[Saved data entries]
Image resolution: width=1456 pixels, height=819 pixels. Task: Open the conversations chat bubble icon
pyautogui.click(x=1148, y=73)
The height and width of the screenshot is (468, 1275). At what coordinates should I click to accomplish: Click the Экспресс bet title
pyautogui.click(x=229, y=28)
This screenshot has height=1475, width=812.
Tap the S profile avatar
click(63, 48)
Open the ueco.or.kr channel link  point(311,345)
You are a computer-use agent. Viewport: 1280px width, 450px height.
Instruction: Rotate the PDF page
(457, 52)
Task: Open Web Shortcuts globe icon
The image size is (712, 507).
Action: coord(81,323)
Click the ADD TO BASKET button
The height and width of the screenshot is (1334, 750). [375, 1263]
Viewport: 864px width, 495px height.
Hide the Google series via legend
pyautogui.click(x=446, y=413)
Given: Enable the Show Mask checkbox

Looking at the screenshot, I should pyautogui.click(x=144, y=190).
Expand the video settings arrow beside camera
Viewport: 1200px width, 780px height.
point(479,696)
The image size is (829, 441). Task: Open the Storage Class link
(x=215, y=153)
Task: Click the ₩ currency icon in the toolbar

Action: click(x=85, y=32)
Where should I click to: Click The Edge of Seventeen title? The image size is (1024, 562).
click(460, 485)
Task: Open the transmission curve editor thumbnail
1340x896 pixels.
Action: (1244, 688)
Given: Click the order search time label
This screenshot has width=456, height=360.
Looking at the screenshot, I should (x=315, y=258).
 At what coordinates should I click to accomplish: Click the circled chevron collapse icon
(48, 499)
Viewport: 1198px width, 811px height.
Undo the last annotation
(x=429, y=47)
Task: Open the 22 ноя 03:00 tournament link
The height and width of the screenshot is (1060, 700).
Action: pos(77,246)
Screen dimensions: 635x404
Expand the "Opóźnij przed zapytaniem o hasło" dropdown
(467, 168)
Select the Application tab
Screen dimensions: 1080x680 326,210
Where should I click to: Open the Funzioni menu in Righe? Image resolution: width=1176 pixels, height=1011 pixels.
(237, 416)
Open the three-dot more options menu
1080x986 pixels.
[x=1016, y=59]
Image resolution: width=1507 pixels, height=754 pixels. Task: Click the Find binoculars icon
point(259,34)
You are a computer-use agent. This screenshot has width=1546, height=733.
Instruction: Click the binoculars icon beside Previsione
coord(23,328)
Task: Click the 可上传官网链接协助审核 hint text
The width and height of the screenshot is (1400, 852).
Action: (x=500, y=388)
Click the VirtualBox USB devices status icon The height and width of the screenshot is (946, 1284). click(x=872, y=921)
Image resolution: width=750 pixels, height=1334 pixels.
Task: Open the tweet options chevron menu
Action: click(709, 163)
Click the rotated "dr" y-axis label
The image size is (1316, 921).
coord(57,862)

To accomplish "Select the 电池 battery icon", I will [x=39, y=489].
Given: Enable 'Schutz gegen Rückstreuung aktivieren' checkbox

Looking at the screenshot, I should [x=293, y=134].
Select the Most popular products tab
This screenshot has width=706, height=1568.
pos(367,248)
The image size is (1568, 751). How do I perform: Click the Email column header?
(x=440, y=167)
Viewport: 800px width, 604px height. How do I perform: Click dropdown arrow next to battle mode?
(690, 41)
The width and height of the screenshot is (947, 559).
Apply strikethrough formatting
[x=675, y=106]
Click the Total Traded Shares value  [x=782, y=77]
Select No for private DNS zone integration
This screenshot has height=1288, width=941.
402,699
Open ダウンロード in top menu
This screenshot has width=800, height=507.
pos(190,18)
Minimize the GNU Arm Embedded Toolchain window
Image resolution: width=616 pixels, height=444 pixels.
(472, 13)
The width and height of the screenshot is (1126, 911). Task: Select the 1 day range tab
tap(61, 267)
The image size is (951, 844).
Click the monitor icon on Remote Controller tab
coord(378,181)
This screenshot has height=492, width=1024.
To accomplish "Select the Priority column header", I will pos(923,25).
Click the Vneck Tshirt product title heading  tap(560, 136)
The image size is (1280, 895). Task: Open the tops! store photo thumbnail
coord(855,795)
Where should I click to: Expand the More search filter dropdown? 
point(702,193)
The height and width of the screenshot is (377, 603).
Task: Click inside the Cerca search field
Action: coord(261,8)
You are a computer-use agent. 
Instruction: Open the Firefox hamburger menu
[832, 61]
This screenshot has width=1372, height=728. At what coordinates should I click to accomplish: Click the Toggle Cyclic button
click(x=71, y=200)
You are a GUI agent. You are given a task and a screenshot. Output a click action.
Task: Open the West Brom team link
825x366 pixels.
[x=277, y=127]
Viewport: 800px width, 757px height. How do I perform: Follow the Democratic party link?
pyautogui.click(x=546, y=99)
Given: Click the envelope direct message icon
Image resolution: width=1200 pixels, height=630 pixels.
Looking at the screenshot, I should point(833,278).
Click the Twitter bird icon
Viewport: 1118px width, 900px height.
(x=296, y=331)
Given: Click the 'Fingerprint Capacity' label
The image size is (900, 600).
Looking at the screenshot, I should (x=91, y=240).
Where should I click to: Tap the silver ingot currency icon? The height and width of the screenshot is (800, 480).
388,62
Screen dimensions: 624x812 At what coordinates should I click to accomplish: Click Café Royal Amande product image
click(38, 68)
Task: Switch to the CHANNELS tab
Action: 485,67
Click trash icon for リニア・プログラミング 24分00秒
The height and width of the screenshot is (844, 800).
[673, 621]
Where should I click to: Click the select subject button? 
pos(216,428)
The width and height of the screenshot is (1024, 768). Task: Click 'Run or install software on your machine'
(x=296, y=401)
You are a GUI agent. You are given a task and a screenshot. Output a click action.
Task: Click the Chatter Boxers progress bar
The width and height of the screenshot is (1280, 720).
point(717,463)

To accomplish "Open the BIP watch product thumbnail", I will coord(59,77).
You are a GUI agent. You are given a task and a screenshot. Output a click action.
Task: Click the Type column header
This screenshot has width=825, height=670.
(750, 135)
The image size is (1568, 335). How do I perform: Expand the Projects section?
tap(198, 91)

WORK INSTRUCTION
An exact copy of every entry above is required.

RESPONSE TO THIS TASK
Image resolution: width=1456 pixels, height=819 pixels. Task: Open the conversations chat bubble icon
pyautogui.click(x=1148, y=73)
The height and width of the screenshot is (468, 1275). At what coordinates should I click to accomplish: Click the Экспресс bet title
pyautogui.click(x=229, y=28)
This screenshot has height=1475, width=812.
Tap the S profile avatar
click(63, 48)
Open the ueco.or.kr channel link  point(311,345)
You are a computer-use agent. Viewport: 1280px width, 450px height.
Instruction: Rotate the PDF page
(457, 52)
Task: Open Web Shortcuts globe icon
The image size is (712, 507).
Action: coord(81,323)
Click the ADD TO BASKET button
The height and width of the screenshot is (1334, 750). [375, 1263]
Viewport: 864px width, 495px height.
Hide the Google series via legend
pyautogui.click(x=446, y=413)
Given: Enable the Show Mask checkbox

Looking at the screenshot, I should pyautogui.click(x=144, y=190).
Expand the video settings arrow beside camera
Viewport: 1200px width, 780px height.
point(479,696)
The image size is (829, 441). Task: Open the Storage Class link
(x=215, y=153)
Task: Click the ₩ currency icon in the toolbar

Action: click(x=85, y=32)
Where should I click to: Click The Edge of Seventeen title? The image size is (1024, 562).
click(460, 485)
Task: Open the transmission curve editor thumbnail
1340x896 pixels.
Action: (1244, 688)
Given: Click the order search time label
This screenshot has width=456, height=360.
Looking at the screenshot, I should (x=315, y=258).
 At what coordinates should I click to accomplish: Click the circled chevron collapse icon
(48, 499)
Viewport: 1198px width, 811px height.
Undo the last annotation
(x=429, y=47)
Task: Open the 22 ноя 03:00 tournament link
The height and width of the screenshot is (1060, 700).
Action: pos(77,246)
Screen dimensions: 635x404
Expand the "Opóźnij przed zapytaniem o hasło" dropdown
(467, 168)
Select the Application tab
Screen dimensions: 1080x680 326,210
Where should I click to: Open the Funzioni menu in Righe? Image resolution: width=1176 pixels, height=1011 pixels.
(237, 416)
Open the three-dot more options menu
1080x986 pixels.
[x=1016, y=59]
Image resolution: width=1507 pixels, height=754 pixels. Task: Click the Find binoculars icon
point(259,34)
You are a computer-use agent. This screenshot has width=1546, height=733.
Instruction: Click the binoculars icon beside Previsione
coord(23,328)
Task: Click the 可上传官网链接协助审核 hint text
The width and height of the screenshot is (1400, 852).
Action: (x=500, y=388)
Click the VirtualBox USB devices status icon The height and width of the screenshot is (946, 1284). click(x=872, y=921)
Image resolution: width=750 pixels, height=1334 pixels.
Task: Open the tweet options chevron menu
Action: click(709, 163)
Click the rotated "dr" y-axis label
The image size is (1316, 921).
coord(57,862)

To accomplish "Select the 电池 battery icon", I will [x=39, y=489].
Given: Enable 'Schutz gegen Rückstreuung aktivieren' checkbox

Looking at the screenshot, I should [x=293, y=134].
Select the Most popular products tab
This screenshot has width=706, height=1568.
pos(367,248)
The image size is (1568, 751). How do I perform: Click the Email column header?
(x=440, y=167)
Viewport: 800px width, 604px height. How do I perform: Click dropdown arrow next to battle mode?
(690, 41)
The width and height of the screenshot is (947, 559).
Apply strikethrough formatting
[x=675, y=106]
Click the Total Traded Shares value  [x=782, y=77]
Select No for private DNS zone integration
This screenshot has height=1288, width=941.
402,699
Open ダウンロード in top menu
This screenshot has width=800, height=507.
pos(190,18)
Minimize the GNU Arm Embedded Toolchain window
Image resolution: width=616 pixels, height=444 pixels.
(472, 13)
The width and height of the screenshot is (1126, 911). Task: Select the 1 day range tab
tap(61, 267)
The image size is (951, 844).
Click the monitor icon on Remote Controller tab
coord(378,181)
This screenshot has height=492, width=1024.
To accomplish "Select the Priority column header", I will pos(923,25).
Click the Vneck Tshirt product title heading  tap(560, 136)
The image size is (1280, 895). Task: Open the tops! store photo thumbnail
coord(855,795)
Where should I click to: Expand the More search filter dropdown? 
point(702,193)
The height and width of the screenshot is (377, 603).
Task: Click inside the Cerca search field
Action: coord(261,8)
You are a computer-use agent. 
Instruction: Open the Firefox hamburger menu
[832, 61]
This screenshot has width=1372, height=728. At what coordinates should I click to accomplish: Click the Toggle Cyclic button
click(x=71, y=200)
You are a GUI agent. You are given a task and a screenshot. Output a click action.
Task: Open the West Brom team link
825x366 pixels.
[x=277, y=127]
Viewport: 800px width, 757px height. How do I perform: Follow the Democratic party link?
pyautogui.click(x=546, y=99)
Given: Click the envelope direct message icon
Image resolution: width=1200 pixels, height=630 pixels.
Looking at the screenshot, I should point(833,278).
Click the Twitter bird icon
Viewport: 1118px width, 900px height.
(x=296, y=331)
Given: Click the 'Fingerprint Capacity' label
The image size is (900, 600).
Looking at the screenshot, I should (x=91, y=240).
Where should I click to: Tap the silver ingot currency icon? The height and width of the screenshot is (800, 480).
388,62
Screen dimensions: 624x812 At what coordinates should I click to accomplish: Click Café Royal Amande product image
click(38, 68)
Task: Switch to the CHANNELS tab
Action: 485,67
Click trash icon for リニア・プログラミング 24分00秒
The height and width of the screenshot is (844, 800).
[673, 621]
Where should I click to: Click the select subject button? 
pos(216,428)
The width and height of the screenshot is (1024, 768). Task: Click 'Run or install software on your machine'
(x=296, y=401)
You are a GUI agent. You are given a task and a screenshot. Output a click action.
Task: Click the Chatter Boxers progress bar
The width and height of the screenshot is (1280, 720).
point(717,463)

To accomplish "Open the BIP watch product thumbnail", I will coord(59,77).
You are a GUI agent. You are given a task and a screenshot. Output a click action.
Task: Click the Type column header
This screenshot has width=825, height=670.
(750, 135)
The image size is (1568, 335). How do I perform: Expand the Projects section?
tap(198, 91)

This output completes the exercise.